Nobody believes smuggling will stop any time soon. Last year Chinese authorities confiscated 810 million smuggled cigarettes (mostly foreign brands) and 5.3 billion counterfeit cigarettes (mostly domestic). Nice numbers, but just a fraction of the estimated 150 billion cigarettes coming on the market each year from smuggling, counterfeiting and “overproduction” (when factories deliberately produce beyond their official quota and sell to the black market). The sporadic crackdown seems to be simply pushing the illegal trade from one village to another, one province to the next. “Cigarette smuggling is still happening in a big way,” says Ewen Turner, a China specialist in the Guangzhou office of Pinkerton, the well-known security firm. “When it is no longer convenient or profitable, it will stop. But I don’t see that happening in the immediate future.”

The profits even trickle down to one vendor on Shanghai’s Maoming Road. Shifting his eyes nervously, he reveals the contents of his flat wooden briefcase: dozens of brands of cigarettes, including Marlboro, Salem and Camel, which cost $1.20 a pack. He never keeps his box open for long, spinning around and hiding the box when two cops stroll by. His most popular brand is Mild Sevens, purchased mostly by chic Shanghainese women in their 20s. For many young urban Chinese, smoking foreign cigarettes has a certain cachet. And smuggled goods do, too. Indeed, in southern China, most of the convenience stores carry smuggled cigarettes. At one shop in Guangzhou, which carries six brands of foreign cigarettes despite having no license, the owner says: “I can assure you that they are all real. We have professional smugglers as our sources.”

But it’s getting harder to tell the fakes from the real things. As counterfeiters invest more heavily in sophisticated packaging machines, the business has exploded. The number of cigarette brands counterfeited in China has risen from 30 in 1997 to more than 100 today. And they are moving rapidly into the export business. Although counterfeits cost Beijing serious money, foreign companies are getting hit, too. “Before, foreign tobacco companies happily ignored what was going on in counterfeiting within the China market,” says Samuel Porteous, a counterfeiting expert at Kroll and Associates in Shanghai. “They thought that counterfeits that stayed within China would only lift their brand recognition. But now that these counterfeits are being exported to other markets, they are starting to get real concerned.”

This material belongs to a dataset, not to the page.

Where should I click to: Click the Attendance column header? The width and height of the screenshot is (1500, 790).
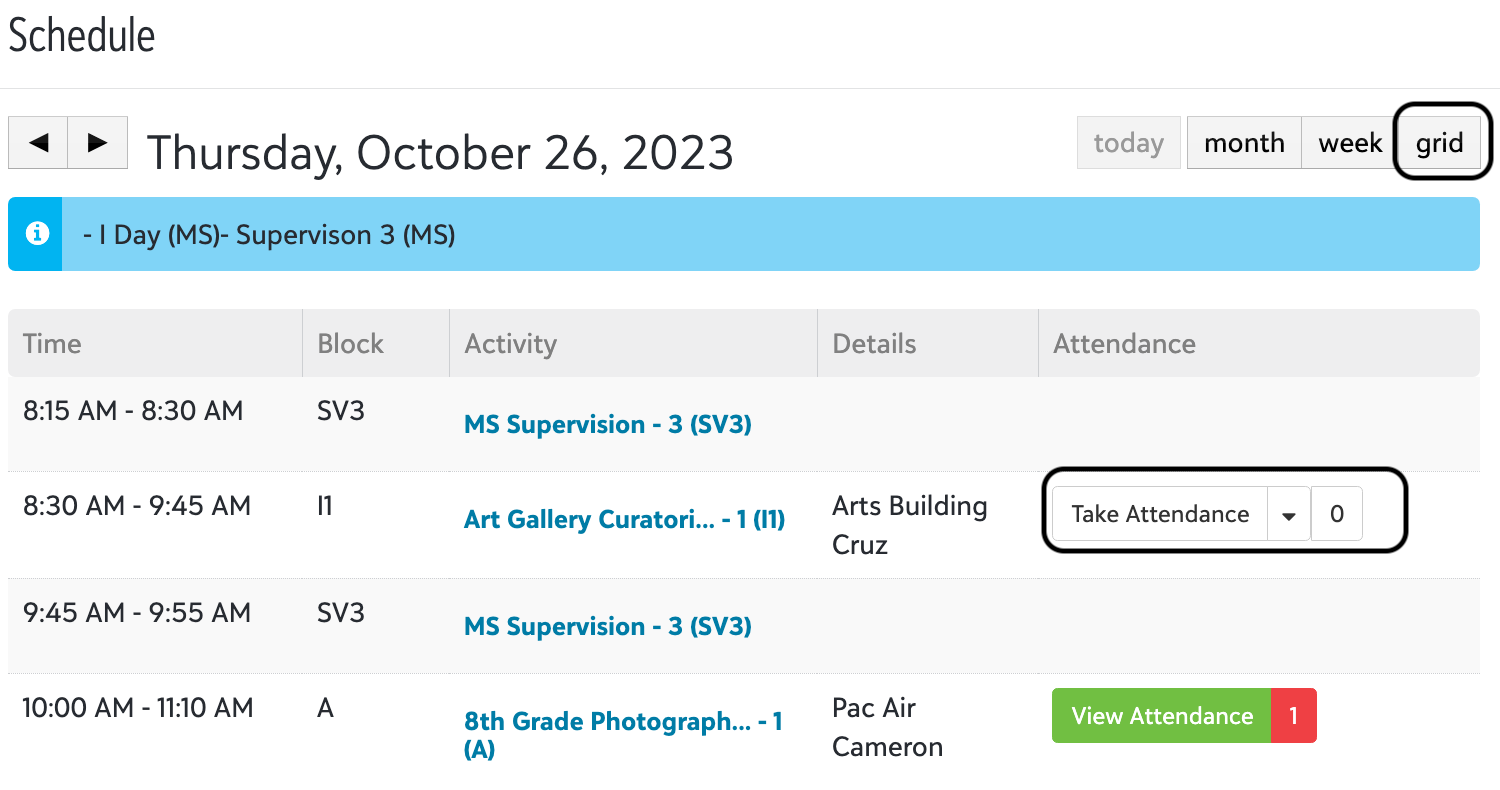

And well they should: China’s fake foreign cigarettes are landing on distant shores with increasing frequency. Last month three members of a Chinese family were arrested in New York after police found them with 1,265 cartons of fake cigarettes, mostly faux Marlboros, from China. In early October, Hong Kong pulled over a 24-ton truck carrying counterfeits from the mainland. Around the same time, Australian Customs officials seized a record 8.4 million packs of counterfeit cigarettes in a sea cargo container from China–more than six times the entire number netted two years ago. The packs were expertly made, with special Australian stamps and health warnings and a tag that read: “Made in the United States.” If you saw them on the street in Sydney, you’d never know that they contained the story of Big Tobacco’s battle for smoking’s final frontier–and the drama of some little smuggling cove on the coast of southeastern China.